Fondo Sarina

Alla fine degli anni Cinquanta del secolo scorso cala definitivamente a Tortona il sipario sui burattini della famiglia Sarina.
Nel primo decennio del Novecento, questi geniali artisti del teatro di figura, originari di Lodi, approdarono nella nostra città, che elessero a loro stabile dimora.
Tortona per decenni ebbe così modo di godere delle rappresentazioni teatrali di Teresa e di Peppino Sarina ultimi veri artisti e maestri di questa arte, meriti universalmente a loro riconosciuti.
Il patrimonio storico, artistico e culturale che avevano idealmente lasciato in eredità alla città con la loro creatività ed il loro lavoro, non poteva essere abbandonato all’incuria del tempo.
Nel 2007, venuto meno l’ultimo erede naturale Carlo Scotti, il patrimonio artistico Sarina costituito da burattini, costumi, scenari, materiali di scena, copioni, spartiti, libri, è stato acquisito dalla Fondazione, che con questa operazione ha permesso di salvaguardare una ricchezza che appartiene alla storia e cultura della città.

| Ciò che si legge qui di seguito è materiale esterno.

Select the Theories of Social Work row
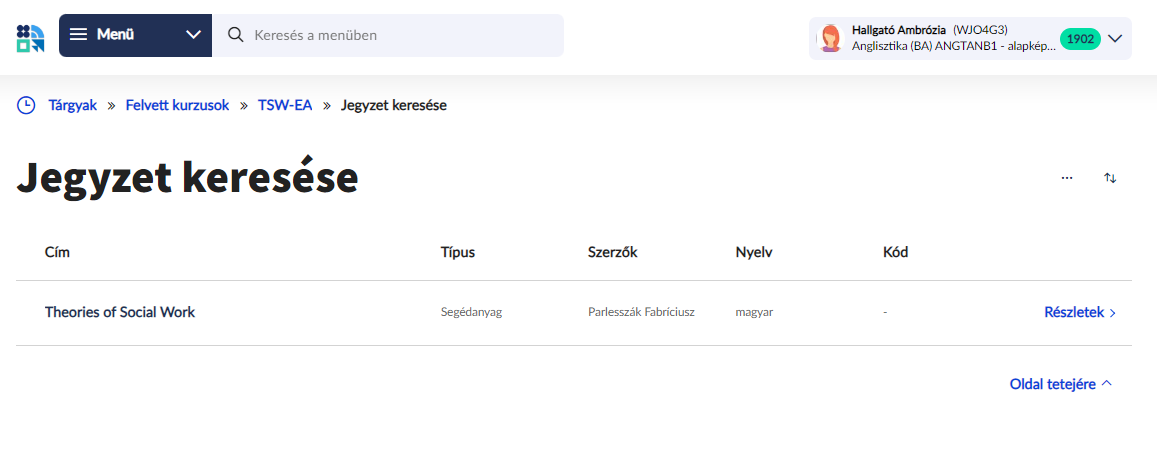The width and height of the screenshot is (1157, 468). (x=120, y=312)
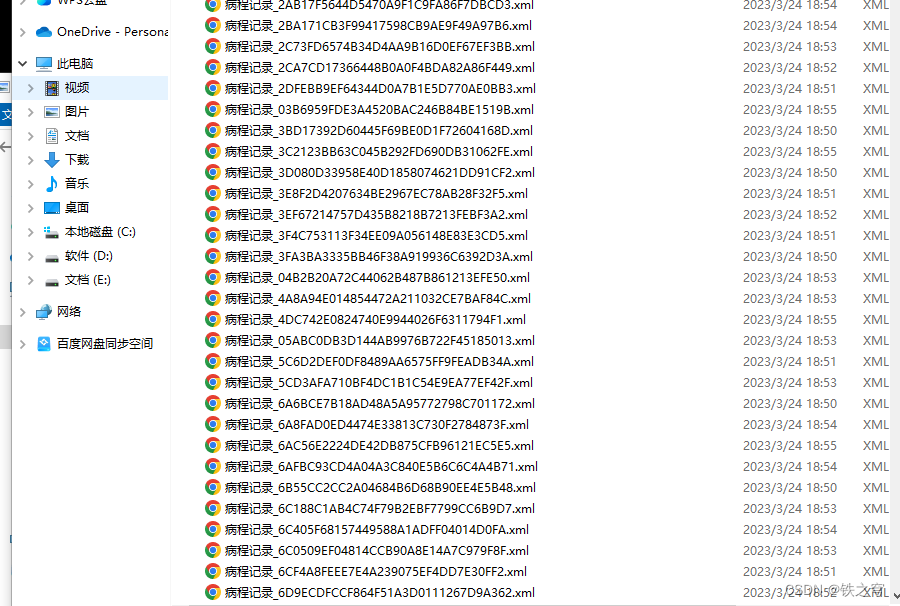Open the 百度网盘同步空间 icon
The width and height of the screenshot is (900, 606).
click(x=44, y=344)
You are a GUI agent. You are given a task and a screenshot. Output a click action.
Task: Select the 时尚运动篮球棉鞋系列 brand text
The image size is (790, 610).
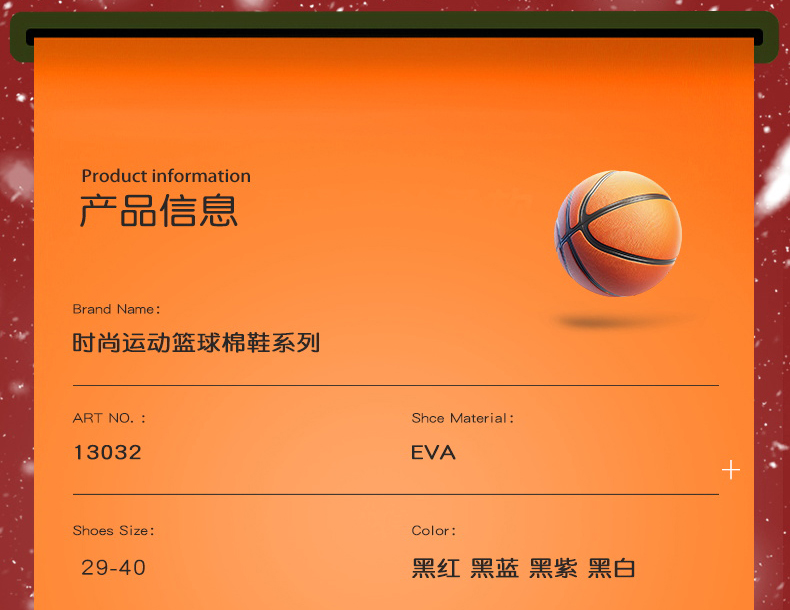[196, 343]
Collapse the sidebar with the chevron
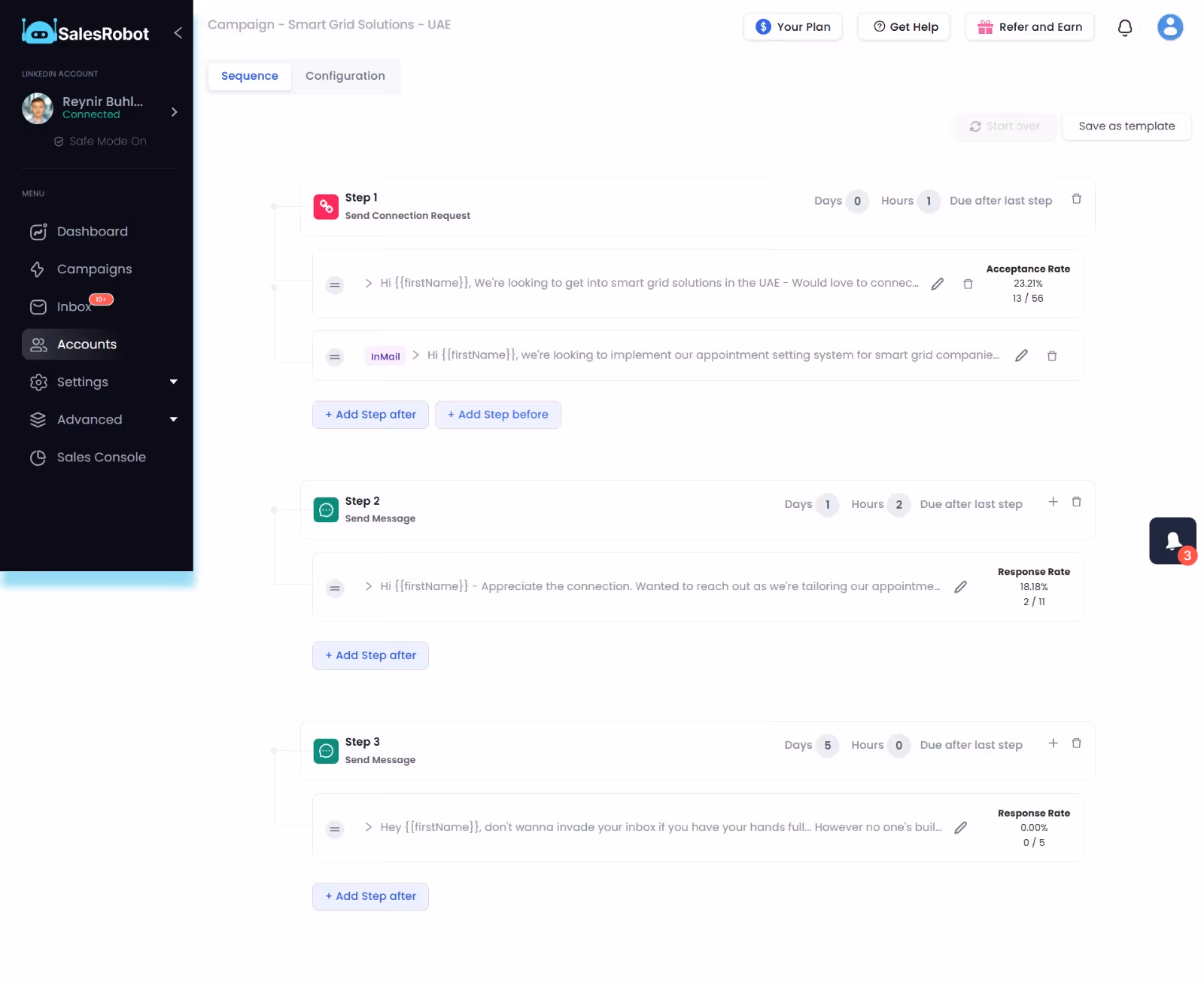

Il materiale è stato collocato nei locali della Fondazione per le operazioni attinenti alla verifica delle condizioni di conservazione, ai primi interventi di pulitura ed all’inventario.
Per queste attività ci si è avvalsi della collaborazione dell’Associazione Peppino Sarina.

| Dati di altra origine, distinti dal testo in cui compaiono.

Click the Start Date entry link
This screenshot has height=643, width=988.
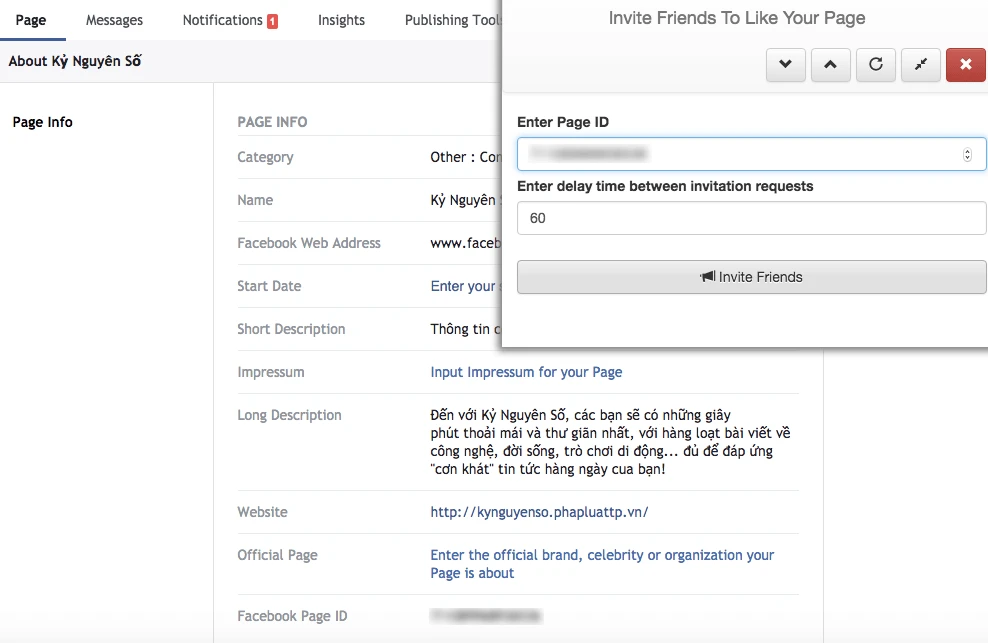463,286
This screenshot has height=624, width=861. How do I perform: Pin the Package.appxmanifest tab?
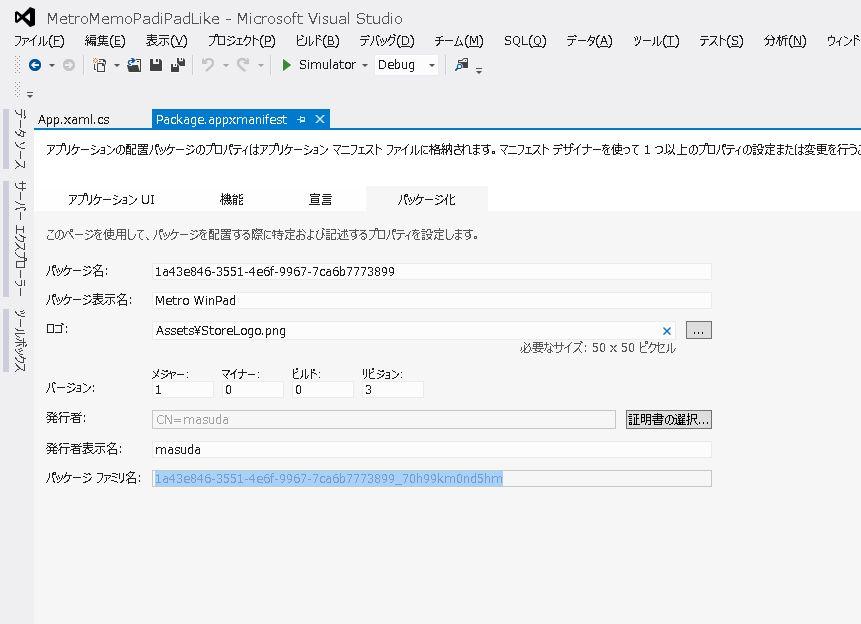pos(301,119)
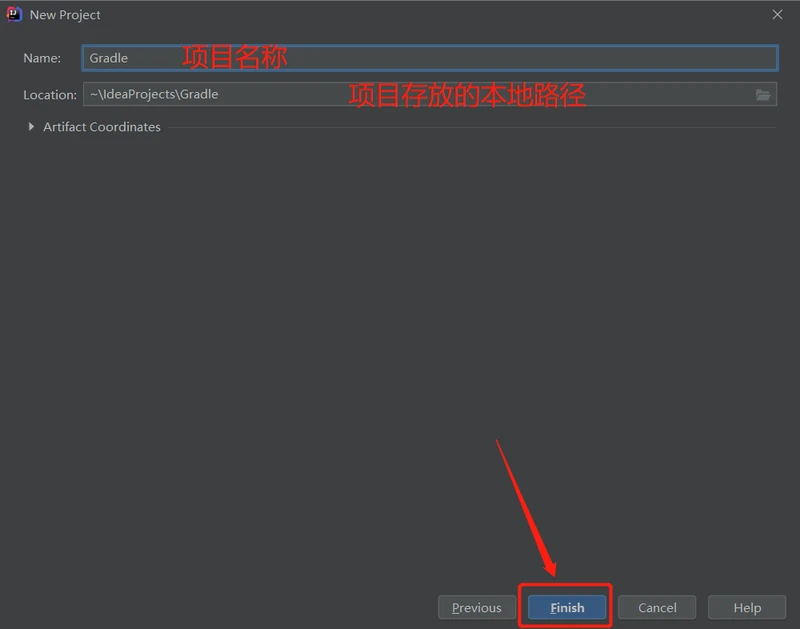Click the Finish button
Image resolution: width=800 pixels, height=629 pixels.
(x=567, y=607)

L’organizzazione di questo materiale, la sua messa a disposizione per lo studio ed il suo recupero culturale, sono gli obiettivo che porteranno non solo a tratteggiare un aspetto della storia di Tortona, ma saranno un contributo allo studio della cultura dell’arte popolare e del teatro di figura i cui esiti sono destinati a valicare i confini locali.